**GEGEBENE AUFGABE:** Schreiben Sie aus dem Text über die Kritik an den Kyoto-Gesprächen den Abschnitt von „Klimaforscher beklagt Länder-Egoismen“ bis einschließlich „Klimawandel verhandelt werden.“ wortgetreu ab.

**VORGEGEBENER TEXT:**
=====
Klimaforscher beklagt Länder-Egoismen bei Kyoto-Gesprächen

Moderation: Marie Sagenschneider |
Der Klimaforscher Hartmut Graßl hat das geringe Tempo bei der Einigung auf eine Fortsetzung des Kyoto-Protokolls kritisiert. Er gehe davon aus, dass die Verantwortlichen bis zum angegebenen Termin im Jahr 2012 brauchen werden, um sich zu einigen, sagte der ehemalige Direktor des Max-Planck-Instituts für Meteorologie in Hamburg. Die Egoismen der einzelnen Länder beeinflußten die Entscheidungen. Bei dem Mitte Juli beginnenden G-8-Gipfel in St. Petersburg soll auch das Thema Klimawandel verhandelt werden.
=====
**EINTRÄGE IM DATENSATZ:**

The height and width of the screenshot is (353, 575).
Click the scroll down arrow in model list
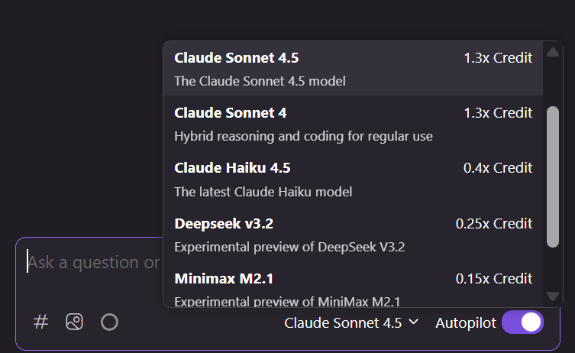click(x=553, y=296)
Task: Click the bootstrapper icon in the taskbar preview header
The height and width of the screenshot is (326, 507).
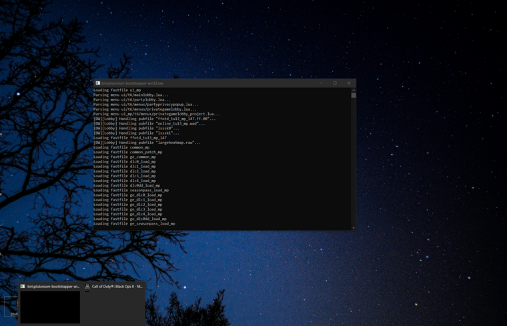Action: pos(23,286)
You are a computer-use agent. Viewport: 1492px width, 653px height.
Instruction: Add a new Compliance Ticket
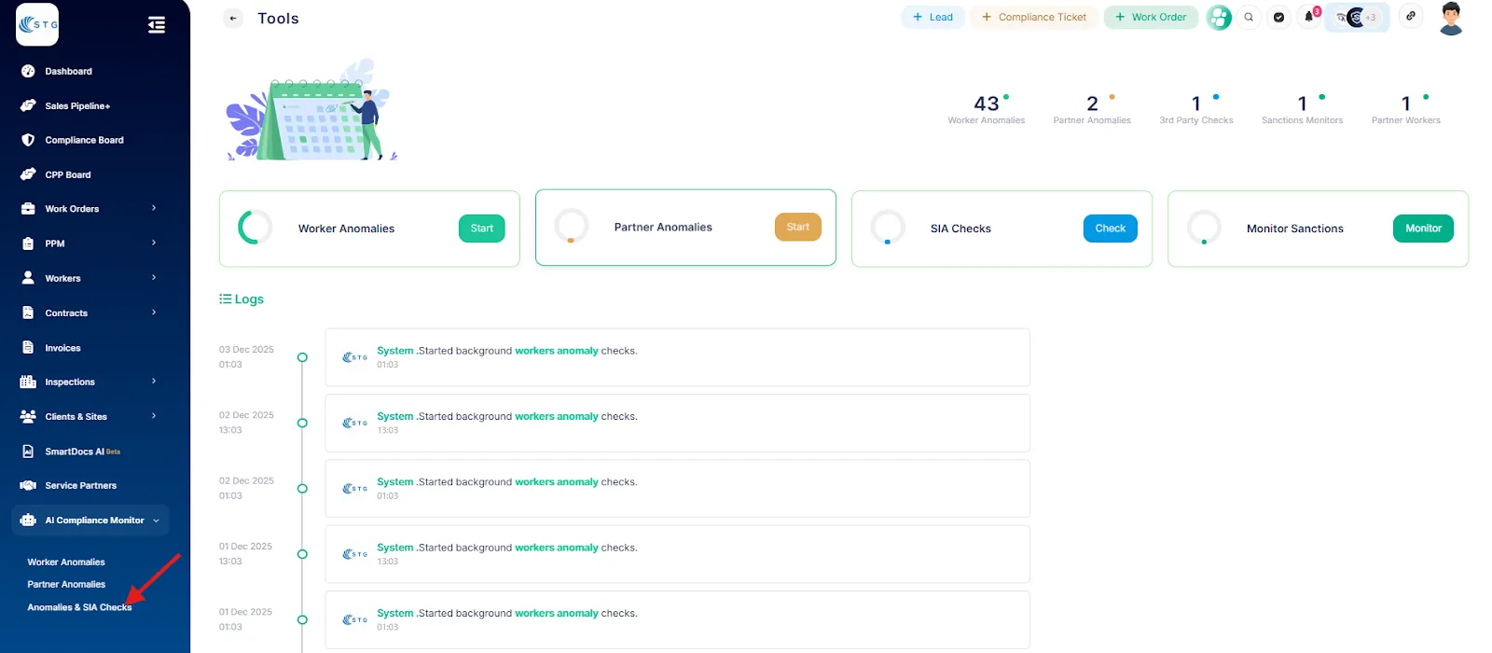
=====
**LÖSUNG DER AUFGABE:**
Klimaforscher beklagt Länder-Egoismen bei Kyoto-Gesprächen

Moderation: Marie Sagenschneider |
Der Klimaforscher Hartmut Graßl hat das geringe Tempo bei der Einigung auf eine Fortsetzung des Kyoto-Protokolls kritisiert. Er gehe davon aus, dass die Verantwortlichen bis zum angegebenen Termin im Jahr 2012 brauchen werden, um sich zu einigen, sagte der ehemalige Direktor des Max-Planck-Instituts für Meteorologie in Hamburg. Die Egoismen der einzelnen Länder beeinflußten die Entscheidungen. Bei dem Mitte Juli beginnenden G-8-Gipfel in St. Petersburg soll auch das Thema Klimawandel verhandelt werden.